# Fluoridating Water Supplies Keeps Us Dumb, Docile, and Sick – Let’s End It



## Adrift (Apr 5, 2011)

I have a 4 stage filter system from Costco (really cheap too) and then I boil it in an electric kettle. It's overkill, but since I've been drinking filtered water so long, my stomach can no longer handle chlorinated water. Anything more than 2 gulps of chlorinated water and I get tummy aches.


----------



## senlar (Jan 8, 2012)

Adrift said:


> I have a 4 stage filter system from Costco (really cheap too) and then I boil it in an electric kettle. It's overkill, but since I've been drinking filtered water so long, my stomach can no longer handle chlorinated water. Anything more than 2 gulps of chlorinated water and I get tummy aches.

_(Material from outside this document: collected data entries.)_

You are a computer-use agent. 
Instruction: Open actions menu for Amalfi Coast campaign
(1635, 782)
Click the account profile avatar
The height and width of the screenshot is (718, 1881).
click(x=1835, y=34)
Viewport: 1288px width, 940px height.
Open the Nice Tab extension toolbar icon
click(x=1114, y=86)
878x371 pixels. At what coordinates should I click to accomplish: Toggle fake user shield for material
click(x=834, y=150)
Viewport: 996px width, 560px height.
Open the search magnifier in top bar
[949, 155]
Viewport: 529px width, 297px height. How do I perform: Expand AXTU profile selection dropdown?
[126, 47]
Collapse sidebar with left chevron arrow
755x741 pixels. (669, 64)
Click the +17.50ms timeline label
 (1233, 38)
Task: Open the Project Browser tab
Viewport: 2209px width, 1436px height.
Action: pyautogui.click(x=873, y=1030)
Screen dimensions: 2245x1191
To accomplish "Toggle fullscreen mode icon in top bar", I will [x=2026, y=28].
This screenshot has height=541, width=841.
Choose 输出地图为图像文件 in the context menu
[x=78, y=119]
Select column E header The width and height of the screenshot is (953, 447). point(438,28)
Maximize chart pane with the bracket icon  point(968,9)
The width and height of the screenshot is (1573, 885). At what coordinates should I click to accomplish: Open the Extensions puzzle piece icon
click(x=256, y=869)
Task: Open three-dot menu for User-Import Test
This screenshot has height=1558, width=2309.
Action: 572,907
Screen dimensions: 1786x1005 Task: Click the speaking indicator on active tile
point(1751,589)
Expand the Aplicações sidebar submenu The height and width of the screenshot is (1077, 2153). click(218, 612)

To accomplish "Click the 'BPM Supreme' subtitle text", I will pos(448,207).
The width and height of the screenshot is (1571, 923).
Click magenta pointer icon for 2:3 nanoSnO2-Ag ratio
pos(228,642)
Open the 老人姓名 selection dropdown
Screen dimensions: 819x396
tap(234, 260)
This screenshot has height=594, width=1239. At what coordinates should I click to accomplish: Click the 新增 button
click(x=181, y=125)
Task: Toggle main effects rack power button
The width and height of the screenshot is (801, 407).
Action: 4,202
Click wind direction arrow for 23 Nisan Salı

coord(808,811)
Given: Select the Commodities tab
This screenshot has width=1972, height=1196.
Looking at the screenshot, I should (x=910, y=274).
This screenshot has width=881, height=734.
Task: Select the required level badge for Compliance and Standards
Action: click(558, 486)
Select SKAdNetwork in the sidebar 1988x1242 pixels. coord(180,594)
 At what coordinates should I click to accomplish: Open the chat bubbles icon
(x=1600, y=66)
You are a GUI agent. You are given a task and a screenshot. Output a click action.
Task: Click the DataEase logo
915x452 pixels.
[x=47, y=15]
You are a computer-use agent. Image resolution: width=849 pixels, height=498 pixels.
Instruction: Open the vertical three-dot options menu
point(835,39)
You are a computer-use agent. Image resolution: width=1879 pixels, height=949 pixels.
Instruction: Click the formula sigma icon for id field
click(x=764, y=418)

This sounds like an extreme measure to have to do all that stuff independently. Unfortunately the source of water is in fact flouridated so you have to be individualistic and do your own thing to avoid the effects of fluoridation.


----------



## WolfStar (Aug 18, 2009)

Ahhhh, uneducated people trying to comment on things they aren't educated in. At least I'm intelligent enough to know I don't have the chemical or statistical background to be able to make judgements on fluoride use without extensive research, work, testing, etc. Thankfully the internet gives everyone a platform to blab on. Source consisting of a single website called "natural society." Friggin' please.


----------